When they first did that the press pounced on those reports. It led to all these headlines like second-rate medicine for first-rate men and the perils of socialized medicine and all this. But the VA was actually admitting there was a problem and they were trying to fix it. The rest of the health-care system was doing nothing.
I would like to imagine a world in which the hospital where my late wife was treated for breast cancer had an inspector general looking over that hospital and two committees of congress charged with scrutinizing quality of care in that hospital and there were broad-based citizens groups that had their rank-and-file going to that hospital and reporting on anything that went wrong and making it national news.
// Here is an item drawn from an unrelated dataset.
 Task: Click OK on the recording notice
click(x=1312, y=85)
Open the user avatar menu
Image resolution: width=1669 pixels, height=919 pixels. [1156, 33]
I think if we had that we would find a lot of dysfunction in that system — but we would also make American health care better.
EK: What would cause you to revise your belief that the VA is still providing excellent care?
PL: The only thing that would cause me to revise that would be if it is proven that people who are enrolled in the VA system are unable to make timely appointments with their doctors on a scale that remotely threatens the performance of the system as a whole. I am sure wait times are an issue. But there’s been no evidence yet that wait times at the VA aren’t shorter than they are outside the VA. We know veterans, when surveyed, have overwhelmingly positive consumer satisfaction with the VA. We know all the major veteran service organizations salute the VA’s quality of care. And we know veterans are piling up at the door because they’ve heard from other veterans that the VA is a great place to get care.